- **Action item**
Copy each line below that includes "screenshot".

(Saved entries)

- Opening Delimiter -

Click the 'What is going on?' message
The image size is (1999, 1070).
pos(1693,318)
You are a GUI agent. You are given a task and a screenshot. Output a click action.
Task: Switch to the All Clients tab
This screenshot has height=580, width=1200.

- Closing Delimiter -

- **Result**
You are a GUI agent. You are given a task and a screenshot. Output a click action.
This screenshot has height=580, width=1200.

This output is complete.